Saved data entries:

□ □ □ □ □

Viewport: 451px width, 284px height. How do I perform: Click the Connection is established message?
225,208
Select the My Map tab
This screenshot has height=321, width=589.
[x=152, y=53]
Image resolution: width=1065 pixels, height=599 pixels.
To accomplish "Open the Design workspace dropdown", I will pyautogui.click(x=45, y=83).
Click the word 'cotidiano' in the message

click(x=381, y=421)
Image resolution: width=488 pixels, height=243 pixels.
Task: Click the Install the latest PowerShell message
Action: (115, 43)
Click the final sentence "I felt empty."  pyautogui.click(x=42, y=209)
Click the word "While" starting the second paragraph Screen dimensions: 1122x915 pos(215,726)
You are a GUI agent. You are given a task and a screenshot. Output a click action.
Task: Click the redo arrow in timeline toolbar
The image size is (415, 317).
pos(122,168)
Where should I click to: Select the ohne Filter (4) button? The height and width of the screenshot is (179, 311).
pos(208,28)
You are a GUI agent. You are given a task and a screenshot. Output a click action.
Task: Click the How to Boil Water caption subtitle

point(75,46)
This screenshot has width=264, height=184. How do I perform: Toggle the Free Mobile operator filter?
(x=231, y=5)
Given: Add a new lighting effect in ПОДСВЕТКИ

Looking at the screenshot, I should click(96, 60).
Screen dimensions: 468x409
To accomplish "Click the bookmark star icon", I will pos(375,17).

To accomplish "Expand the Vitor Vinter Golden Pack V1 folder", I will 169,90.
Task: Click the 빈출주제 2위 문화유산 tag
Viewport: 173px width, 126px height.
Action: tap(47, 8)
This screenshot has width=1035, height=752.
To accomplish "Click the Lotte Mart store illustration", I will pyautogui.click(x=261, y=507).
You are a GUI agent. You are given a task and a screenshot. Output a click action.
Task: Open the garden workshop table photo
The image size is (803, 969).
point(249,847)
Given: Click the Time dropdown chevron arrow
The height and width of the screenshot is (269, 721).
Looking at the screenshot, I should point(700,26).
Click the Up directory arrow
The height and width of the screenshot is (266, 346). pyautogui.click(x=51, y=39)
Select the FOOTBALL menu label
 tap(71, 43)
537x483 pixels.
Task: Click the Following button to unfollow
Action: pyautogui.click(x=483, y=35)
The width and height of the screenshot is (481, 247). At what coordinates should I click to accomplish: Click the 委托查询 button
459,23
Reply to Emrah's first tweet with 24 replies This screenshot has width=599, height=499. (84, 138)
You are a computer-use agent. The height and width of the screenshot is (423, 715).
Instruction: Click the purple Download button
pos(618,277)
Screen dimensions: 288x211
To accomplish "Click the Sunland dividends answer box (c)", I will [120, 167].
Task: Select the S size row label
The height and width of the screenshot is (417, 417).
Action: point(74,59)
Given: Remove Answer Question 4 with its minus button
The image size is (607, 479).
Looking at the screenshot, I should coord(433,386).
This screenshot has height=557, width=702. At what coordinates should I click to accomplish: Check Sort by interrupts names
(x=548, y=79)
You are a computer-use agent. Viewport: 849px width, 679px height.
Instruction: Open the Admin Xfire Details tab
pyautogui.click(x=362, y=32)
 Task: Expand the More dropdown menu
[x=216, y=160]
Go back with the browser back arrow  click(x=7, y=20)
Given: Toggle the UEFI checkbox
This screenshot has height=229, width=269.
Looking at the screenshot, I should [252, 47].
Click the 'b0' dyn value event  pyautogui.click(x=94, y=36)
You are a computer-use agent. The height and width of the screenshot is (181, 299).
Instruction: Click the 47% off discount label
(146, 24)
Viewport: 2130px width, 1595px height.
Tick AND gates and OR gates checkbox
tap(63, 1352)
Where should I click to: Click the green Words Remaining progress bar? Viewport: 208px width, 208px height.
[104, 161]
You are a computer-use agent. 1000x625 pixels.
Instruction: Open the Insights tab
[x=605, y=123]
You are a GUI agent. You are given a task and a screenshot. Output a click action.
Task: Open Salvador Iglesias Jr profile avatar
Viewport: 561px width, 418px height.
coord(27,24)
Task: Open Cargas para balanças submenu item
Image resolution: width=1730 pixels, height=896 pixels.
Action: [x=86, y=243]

□ □ □ □ □

== Instructions to follow ==
All that is wanted is the stretch of lines above from the one containing "The image size is (415, 317)." through the one containing "Given: Remove Answer", duplicated exactly.

== Written solution ==
The image size is (415, 317).
pos(122,168)
Where should I click to: Select the ohne Filter (4) button? The height and width of the screenshot is (179, 311).
pos(208,28)
You are a GUI agent. You are given a task and a screenshot. Output a click action.
Task: Click the How to Boil Water caption subtitle

point(75,46)
This screenshot has width=264, height=184. How do I perform: Toggle the Free Mobile operator filter?
(x=231, y=5)
Given: Add a new lighting effect in ПОДСВЕТКИ

Looking at the screenshot, I should click(96, 60).
Screen dimensions: 468x409
To accomplish "Click the bookmark star icon", I will pos(375,17).

To accomplish "Expand the Vitor Vinter Golden Pack V1 folder", I will 169,90.
Task: Click the 빈출주제 2위 문화유산 tag
Viewport: 173px width, 126px height.
Action: tap(47, 8)
This screenshot has width=1035, height=752.
To accomplish "Click the Lotte Mart store illustration", I will pyautogui.click(x=261, y=507).
You are a GUI agent. You are given a task and a screenshot. Output a click action.
Task: Open the garden workshop table photo
The image size is (803, 969).
point(249,847)
Given: Click the Time dropdown chevron arrow
The height and width of the screenshot is (269, 721).
Looking at the screenshot, I should point(700,26).
Click the Up directory arrow
The height and width of the screenshot is (266, 346). pyautogui.click(x=51, y=39)
Select the FOOTBALL menu label
 tap(71, 43)
537x483 pixels.
Task: Click the Following button to unfollow
Action: pyautogui.click(x=483, y=35)
The width and height of the screenshot is (481, 247). At what coordinates should I click to accomplish: Click the 委托查询 button
459,23
Reply to Emrah's first tweet with 24 replies This screenshot has width=599, height=499. (84, 138)
You are a computer-use agent. The height and width of the screenshot is (423, 715).
Instruction: Click the purple Download button
pos(618,277)
Screen dimensions: 288x211
To accomplish "Click the Sunland dividends answer box (c)", I will [120, 167].
Task: Select the S size row label
The height and width of the screenshot is (417, 417).
Action: point(74,59)
Given: Remove Answer Question 4 with its minus button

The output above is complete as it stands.